Царь приказал отнести себя в баню, мылся с большим удовольствием; там его тешили песнями. После бани царь чувствовал себя свежее. Его усадили на постели; сверх белья на нем был широкий халат. Он велел подать шахматы, сам стал расставлять их, никак не мог поставить шахматного короля на свое место, и в это время упал. Поднялся крик; кто бежал за водкой, кто за розовой водой, кто за врачами и духовенством. Явились врачи со своими снадобьями, начали растирать его, но царь уже был бездыханен. «He was strangled” – он был удушен, как бы невзначай сообщает Горсей. Оговорка ли это, или уставшие от его беззаконий придворные ускорили кончину? Явился митрополит и уже над мертвым телом наскоро совершил обряд пострижения, нарекая Иоанна Ионою. Ударили в колокол на исход души. Народ заволновался, толпа бросилась в Кремль… Борис Годунов даже приказал затворить ворота.
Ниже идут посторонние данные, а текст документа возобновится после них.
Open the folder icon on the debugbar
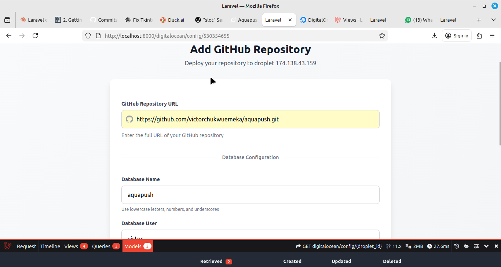 pos(466,246)
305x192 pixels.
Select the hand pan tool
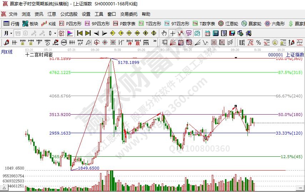pos(164,33)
На третий день тело царя Ивана Васильевича было погребено в Архангельском соборе, рядом с могилой убитого им сына.
«Он был приятной наружности, имел хорошие черты лица, высокий лоб, резкий голос – настоящий скиф, хитрый, жестокий, кровожадный, безжалостный, сам по своей воле управлял как внутренними, так и внешними делами государства».
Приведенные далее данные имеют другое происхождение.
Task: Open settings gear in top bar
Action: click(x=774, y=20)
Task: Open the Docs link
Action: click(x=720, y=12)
Рассказал Джером ГорсейСын Грозного – слабоумный Федор – стал последним царем из династии Рюриковичей. После его смерти страна надолго погрузилась в пучину Смутного времени. И лишь в 1613 году Земский собор избрал на царский престол Михаила Романова – внучатого племянника царицы Анастасии…
Парсуна Федора Иаонновича. XVI в.
Петр I
Человек играющий
Наверное, нет в мировой историографии фигуры, о которой было бы написано столько, сколько о Петре I. И несмотря на это, его личность до сих пор остается загадкой: уж больно ярким и противоречивым был этот человек. Он круто изменил быт и обычаи русского двора, реформировал армию, завоевал новые земли – и в то же время настолько подорвал экономику страны, что от большей части территориальных приобретений впоследствии пришлось отказаться. Он провозгласил себя императором, но убил собственного сына, поставив под угрозу продолжение династии. Он основал первые в России музеи и библиотеки, и лично участвовал в пытках и казнях. Устраивал галантные ассамблеи и кощунственные «всешутейшие соборы». Практически все его многочисленные биографы удивлялись, как в одном человеке могли сосуществовать две столь разные натуры.
Возможно, ответ кроется в том, что Петр старался превратить свою жизнь в игру и больше всего боялся столкновений с реальностью, ведь она не сулила ему ничего хорошего.
Насколько великолепен и совершенен был Петр в своих играх, настолько же гнусен и отвратителен он становился при столкновении с реальностью. Начав с потешных походов и флотилий, он постепенно расширял масштабы своих игр, перенося их из села Преображенского то в Крымские степи, то на поля Северной войны и искренне наслаждался этим. Он любил и прощал тех, кто поддерживал игру, но жестоко мстил тем, кто не хотел в ней участвовать.